### BLOC DE TEXTE
===

Comme le rappelait notre collègue Philippe Marini à l'occasion de son rapport sur les travaux de la commission des finances relatifs à la mise en oeuvre de la contribution économique territoriale et à la situation des finances locales de juin 2010, « les chiffrages de la réforme de la taxe professionnelle disponibles à l'appui de la discussion du projet de loi de finances pour 2010 ont toujours été présentés comme fragiles, car reposant sur des extrapolations à partir des recettes de taxe professionnelle de 2008 32 ( * ) . »

Les estimations ultérieures résultent ainsi d'une actualisation, progressive et continue, des données de référence (les données relatives à 2009, à 2010 puis à 2011 se substituant à celles de 2008).

===

### BLOC DE DONNÉES
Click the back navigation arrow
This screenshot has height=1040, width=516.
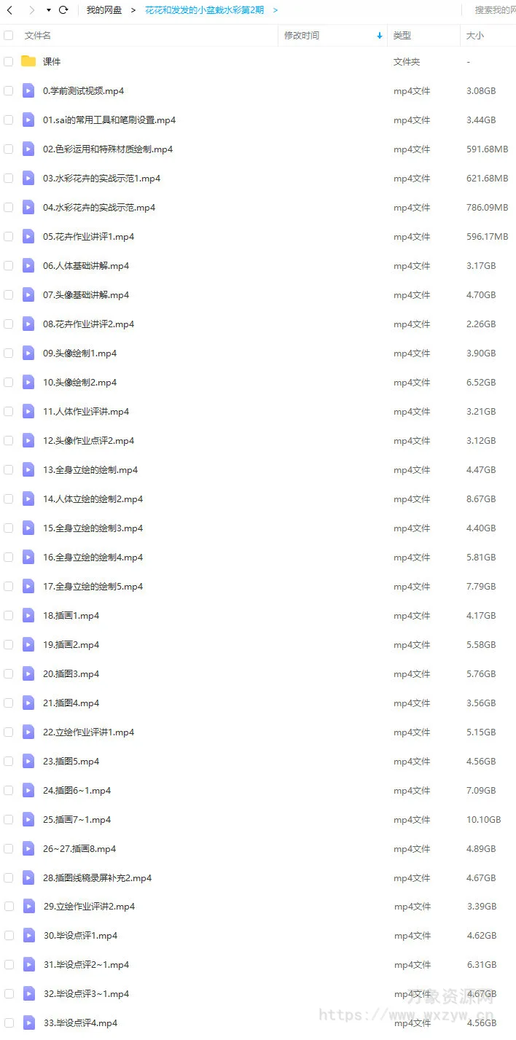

===

### CONSIGNE DONNÉE 1
Répondez aux questions suivantes d'après le bloc de texte :
(a) Qui a établi le rapport de juin 2010 sur les travaux de la commission des finances ?
(b) Sur les recettes de taxe professionnelle de quelle année reposaient les extrapolations ?
(c) Quelles années ont fourni les données venues remplacer celles de 2008 ?
### CONSIGNE DONNÉE 2
Relevez chaque année distincte citée dans le bloc de texte.

### RÉPONSE COMPLÈTE 1
(a) Philippe Marini.
(b) 2008.
(c) 2009, 2010 et 2011.

### RÉPONSE COMPLÈTE 2
2008, 2009, 2010, 2011